Trauner Consulting Services, Inc.

Delay Damages: What are Escalation Costs?

In most fixed-price contracts, the contractor is responsible for the risk for fluctuations in its labor, equipment, and material costs between when it estimated the project costs and when it actually completed the work and incurred those costs. However, contractors can incur damages if it had to pay higher costs for its labor, equipment, or material because it performed the work later than it originally planned. This increase is called price or cost escalation.

A classic “escalation” example is when a contractor is forced to pay its tradesmen a higher hourly rate than planned because the owner delayed the performance of its work into a time period covered by a new labor agreement that required the contractor to pay a higher amount for tradesmen’s hourly wages and benefits than planned.

Typically, owners and contractors only think escalation costs can occur when work is performed after the project’s completion date. However, this is not always the case. For example, assume a contractor is constructing a multi-year project and the owner significantly delays the project’s critical path, and the project completion date, during the first year of the project. Let’s assume that, as a result of the owner’s delay in the first year, the project is delayed an entire year such that the work that was planned to occur in year 1 is delayed to year 2, the year 2 work is delayed to year 3, and so on. When this occurs, the contractor may have to pay higher costs for its labor, equipment, and materials than it originally estimated in years 2, 3, and beyond. If the contractor actually pays more for these direct costs, then it may be entitled to escalation-related damages caused by the owner’s initial year-1 delay.

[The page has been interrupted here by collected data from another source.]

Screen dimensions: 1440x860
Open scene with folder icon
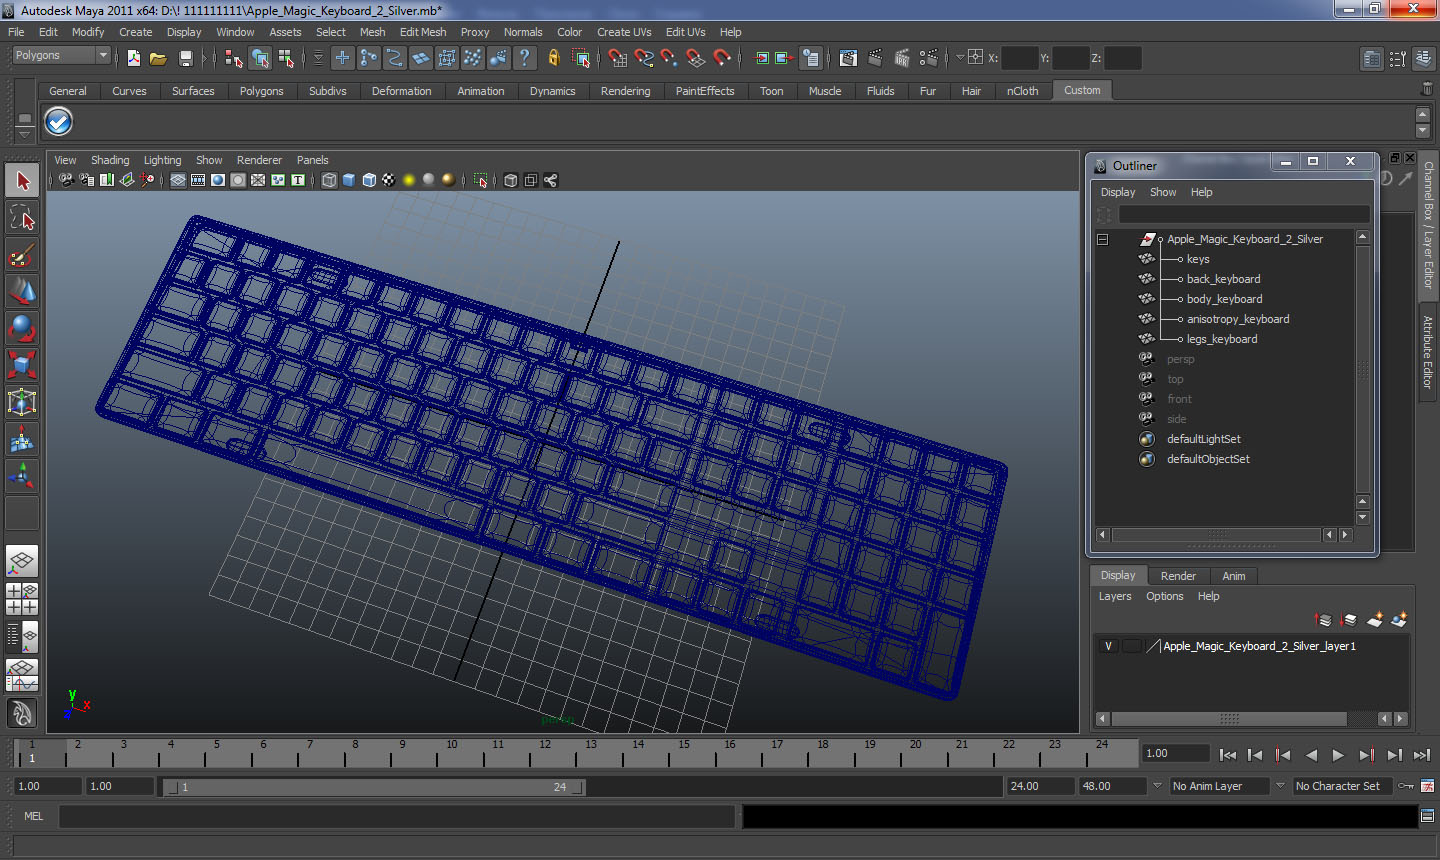coord(158,58)
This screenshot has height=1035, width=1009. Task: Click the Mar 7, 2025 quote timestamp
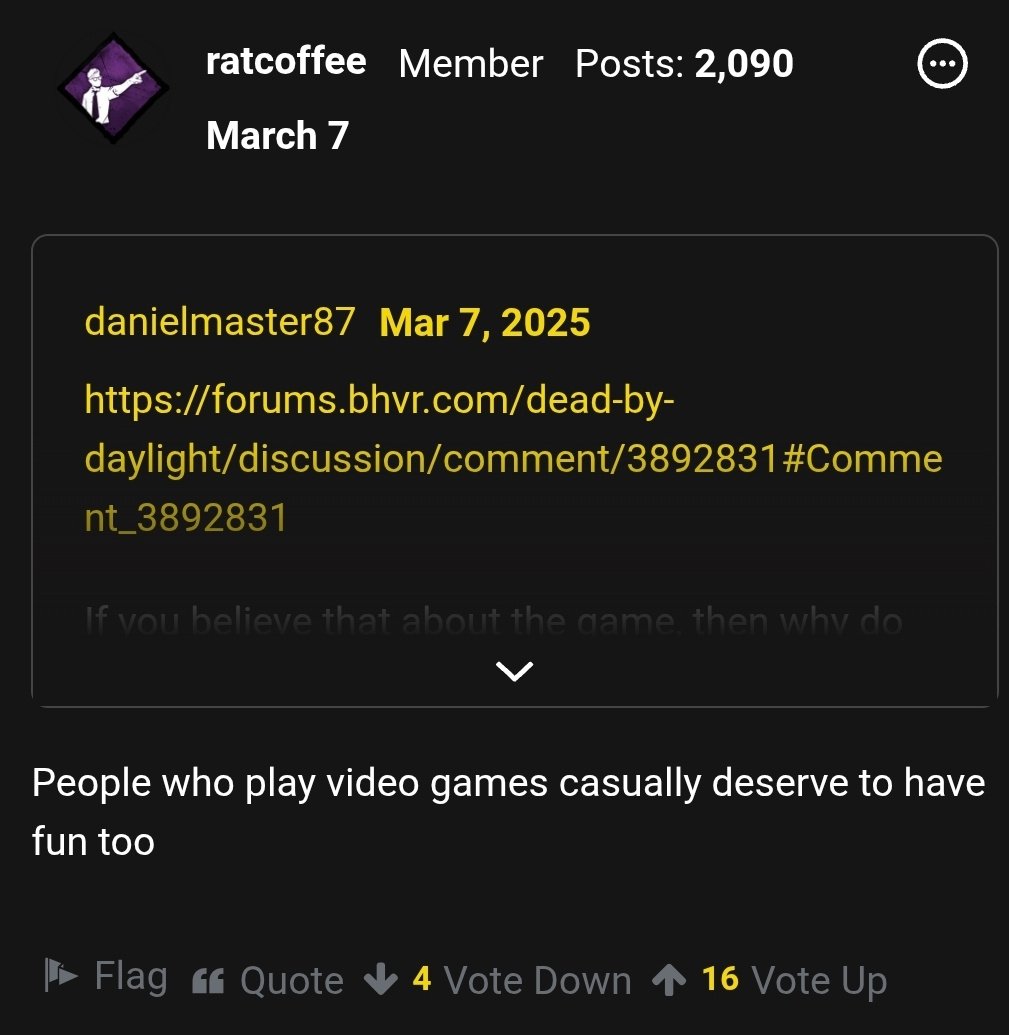485,323
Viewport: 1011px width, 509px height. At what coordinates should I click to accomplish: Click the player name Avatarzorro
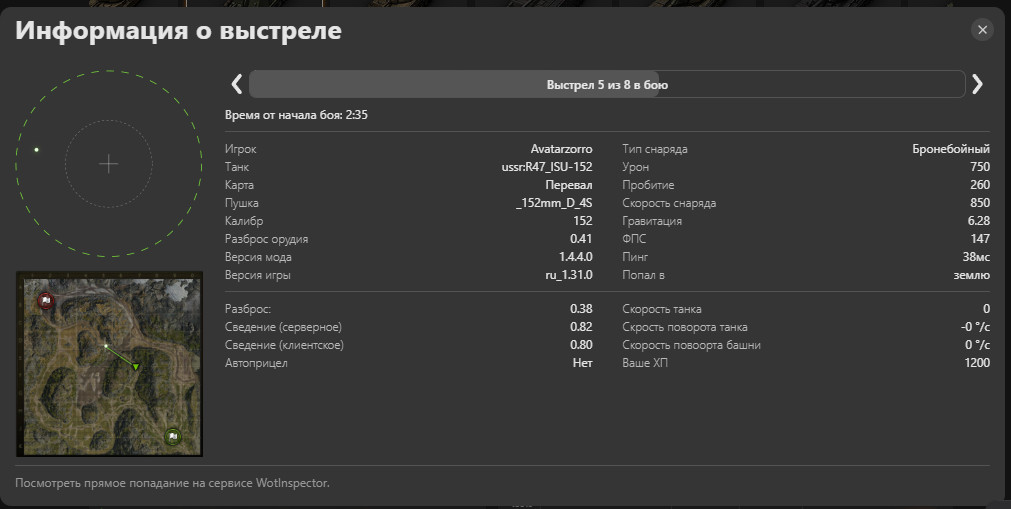coord(561,149)
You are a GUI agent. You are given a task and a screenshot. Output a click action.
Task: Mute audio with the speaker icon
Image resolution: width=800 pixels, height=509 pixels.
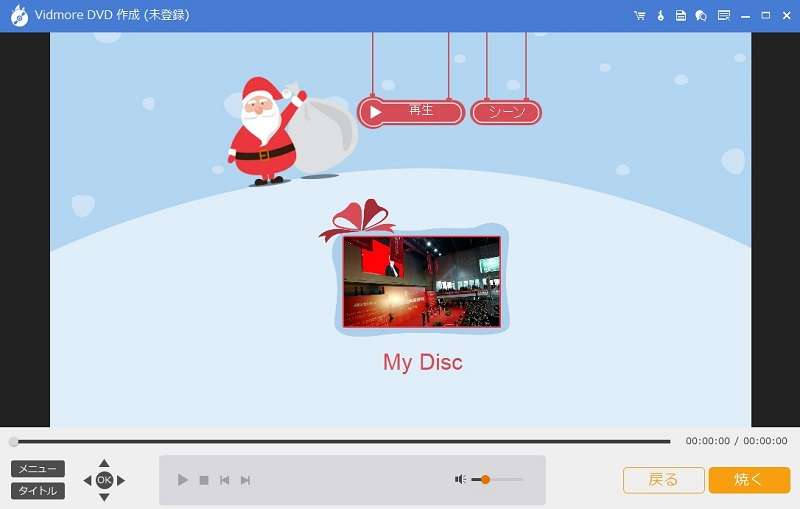click(x=460, y=480)
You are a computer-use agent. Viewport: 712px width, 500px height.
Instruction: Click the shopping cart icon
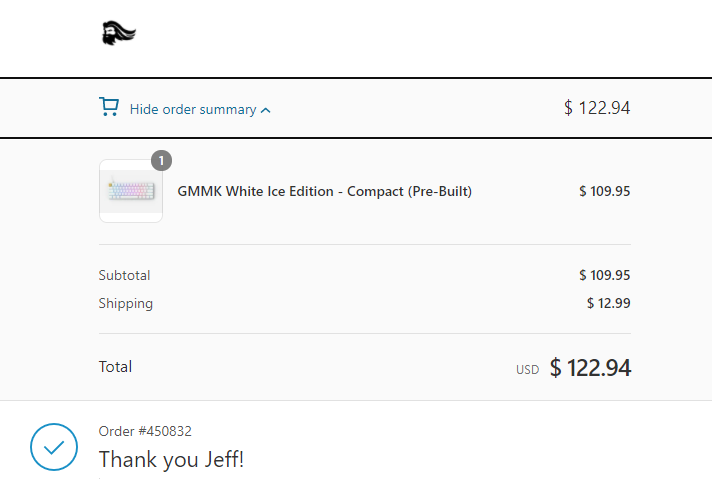pos(109,107)
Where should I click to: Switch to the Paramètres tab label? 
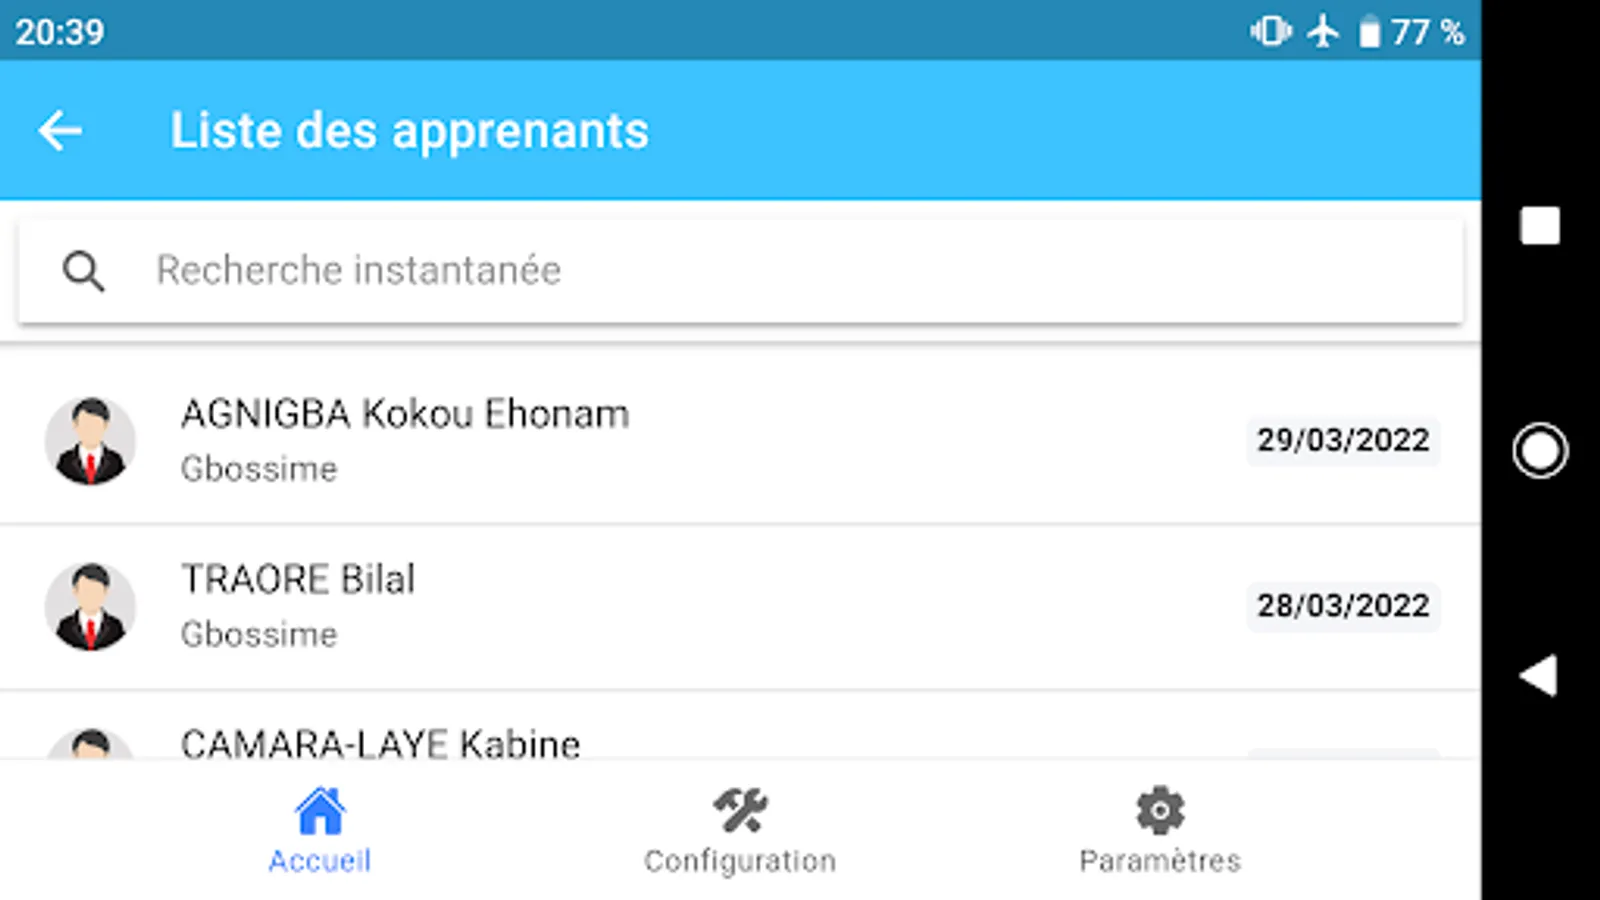coord(1160,861)
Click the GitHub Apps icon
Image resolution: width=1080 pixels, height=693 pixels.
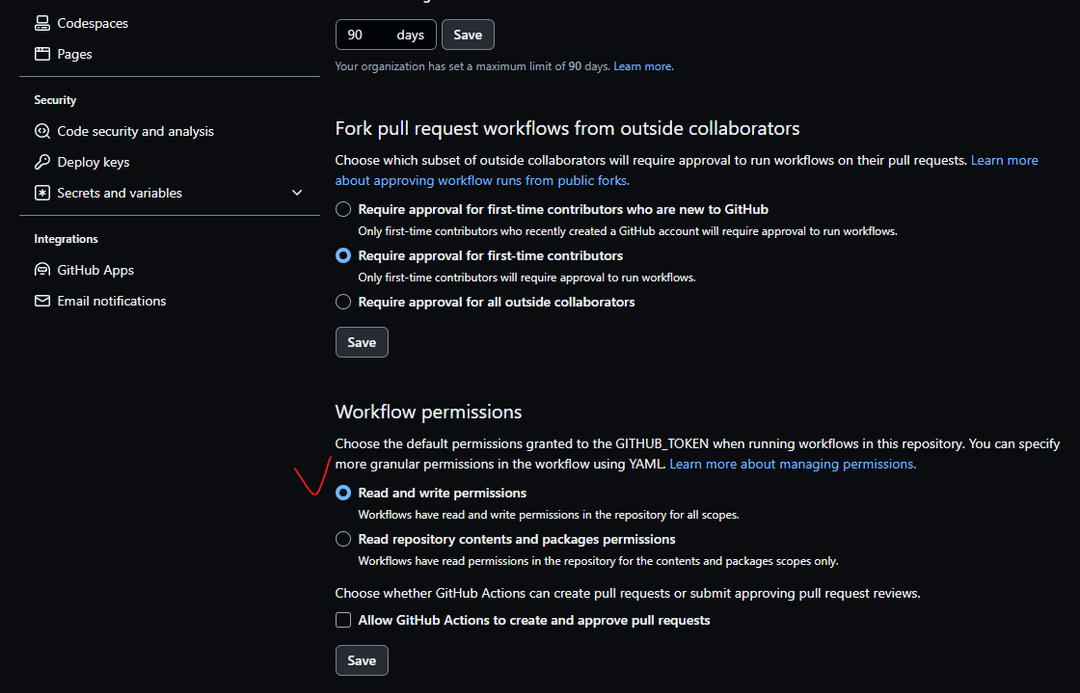click(42, 270)
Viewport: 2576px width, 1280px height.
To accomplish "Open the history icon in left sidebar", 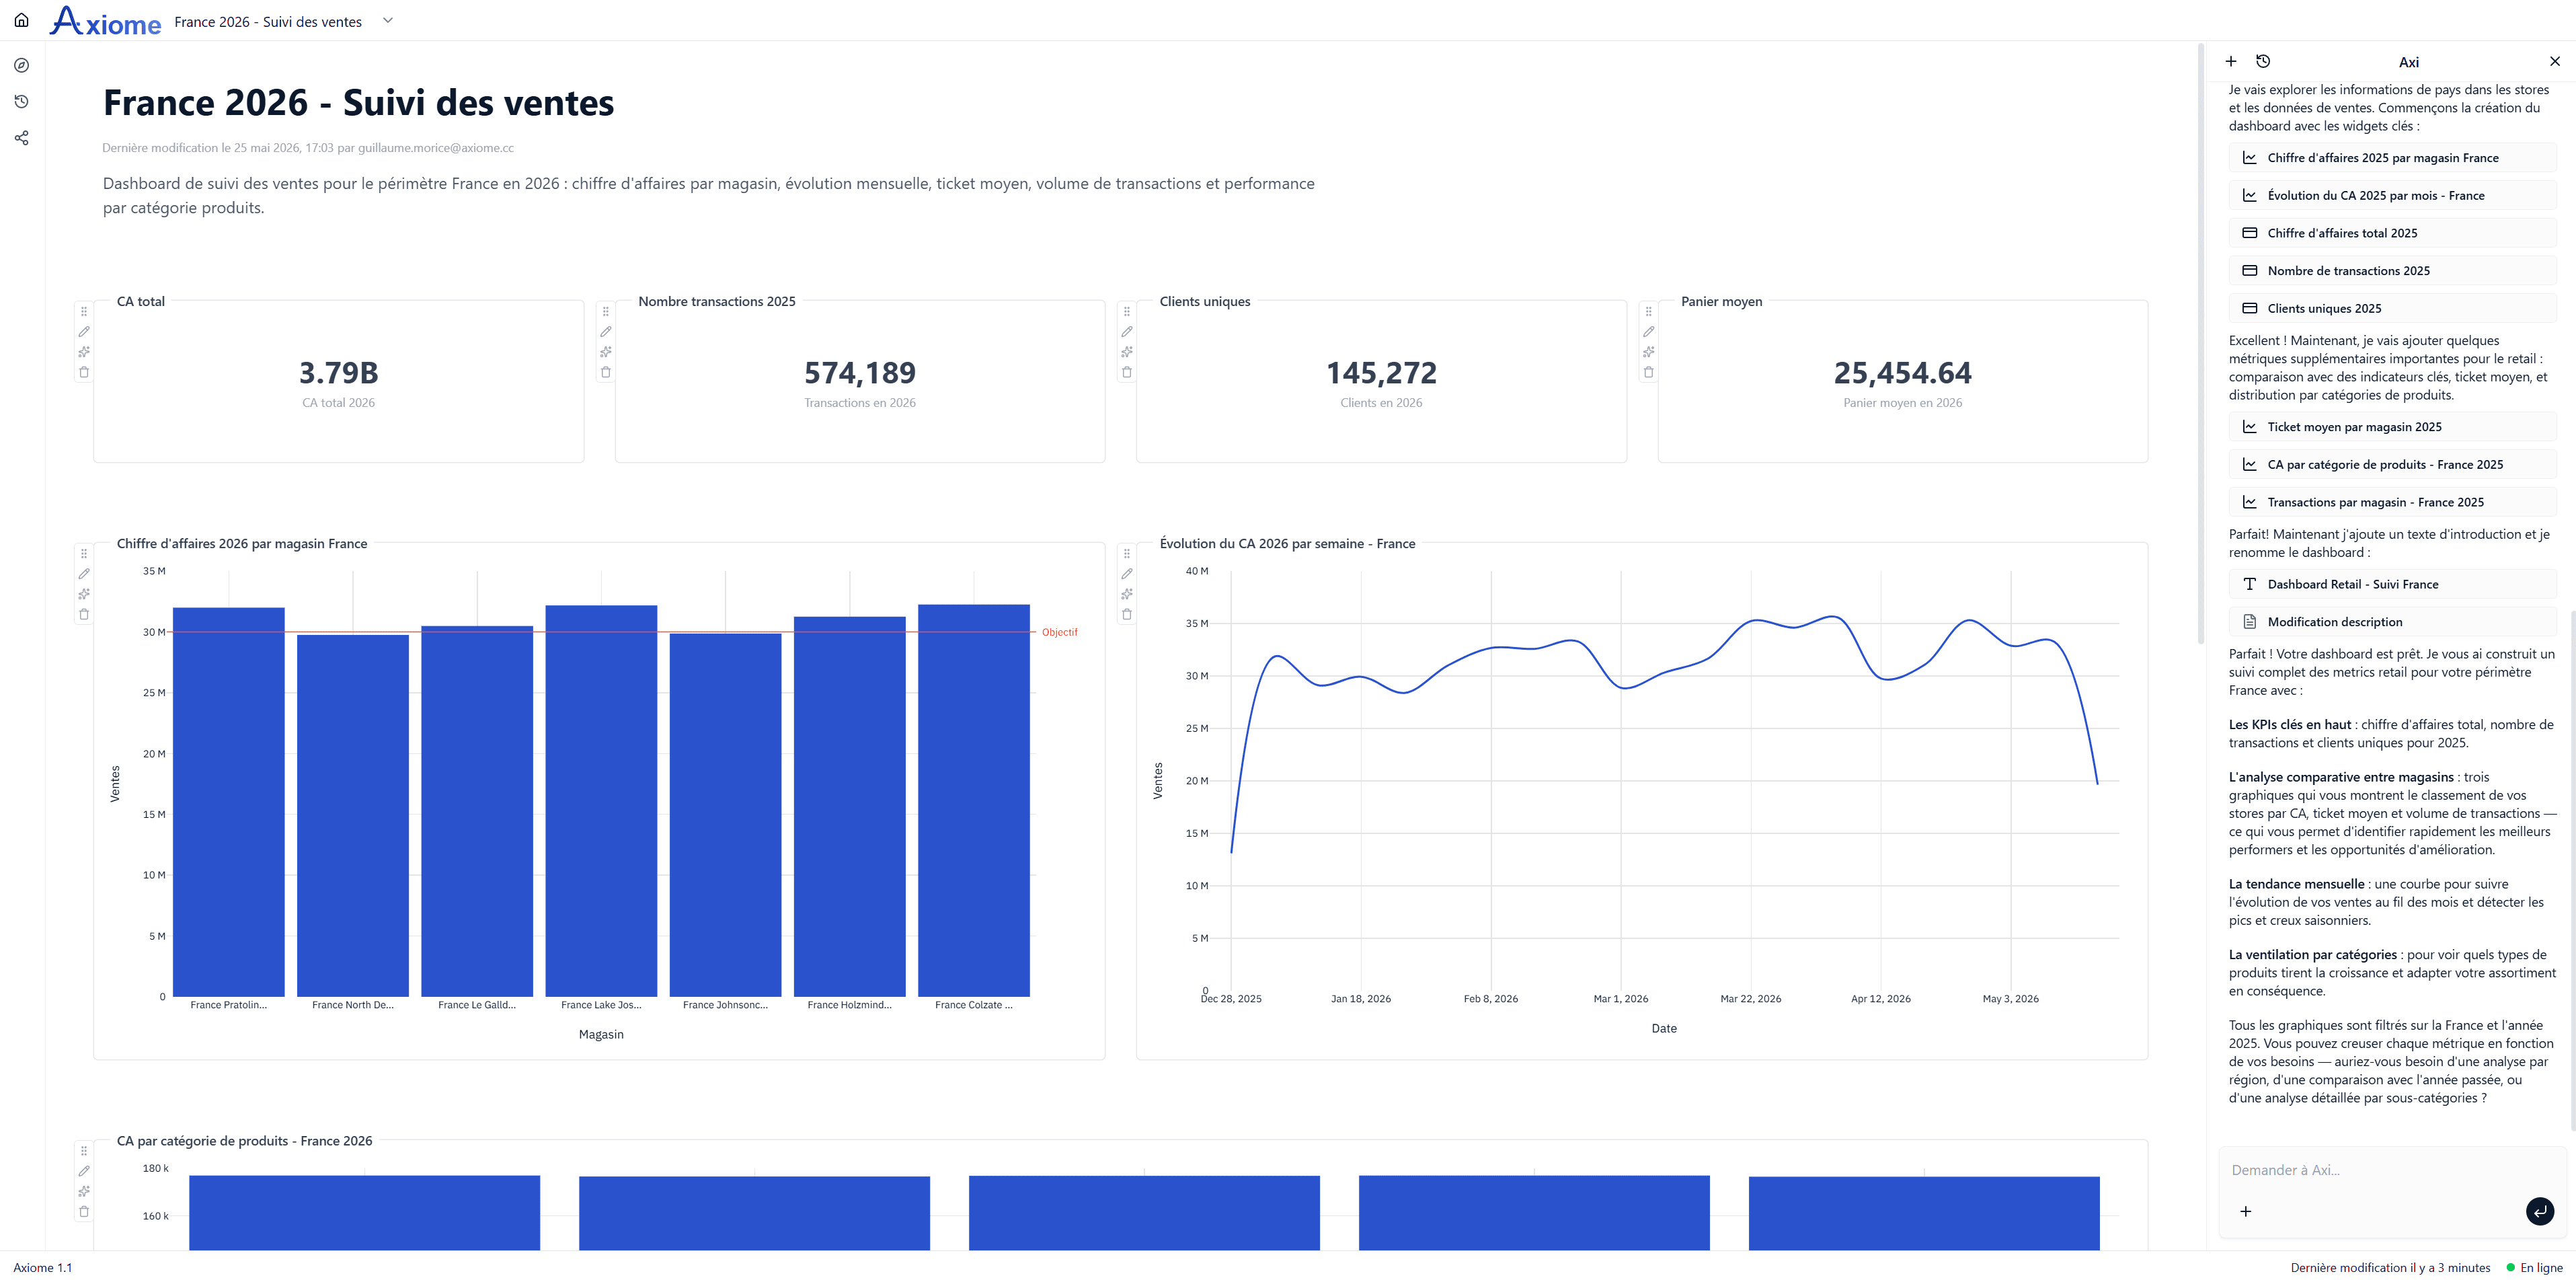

Note that this example illustrates the effect of critical path delay to the project. However, a contractor’s recovery of escalation-related damages may not always be limited to the existence of just critical project delay.

For example, a contractor’s recovery of its escalation costs is not always limited to existence of an excusable, compensable delay in same way that a contractor’s extended field office and unabsorbed home office overhead delay damages are. Escalation-related damages can be caused by both critical and non-critical delays. Similarly, escalation damages can also result from owner-caused inefficiency, disruptions, and suspensions that do not result in critical project delays, but instead only delay non-critical work operations.

Most importantly, a contractor must be able to show that it was forced to pay unanticipated increased labor, equipment, and material costs due delays caused by the owner or, in the case of a subcontractor, from delays caused by the owner or general contractor.

When considering whether to make a request for its escalation costs, the first place the contractor should go to seek guidance is its construction contract. It’s essential to understand how and to what extent your construction contract addresses the recovery of escalation costs. Note that most owner-contractor construction contracts do not specifically limit the contractor’s recovery of its escalation costs. Whereas, many general contractor-subcontractor contracts do address escalation. If your construction contract does address it, then understanding how your recovery of escalation costs may be limited is essential.

Asphalt and Fuel Price Escalation Provisions

In attempts to lower the project’s overall price and eliminate the need for contractors to include contingency amounts for risky items, some owners have elected to include price escalation provisions in their contracts, such as fuel and asphalt adjustment provisions.

By including these price adjustment provisions in their contracts, owners have effectively taken the risk of the material’s cost volatility away from the contractor. Contractors should be aware of these contract provisions, how they affect their entitlement to recover damages for material cost escalation, and how those costs should be calculated.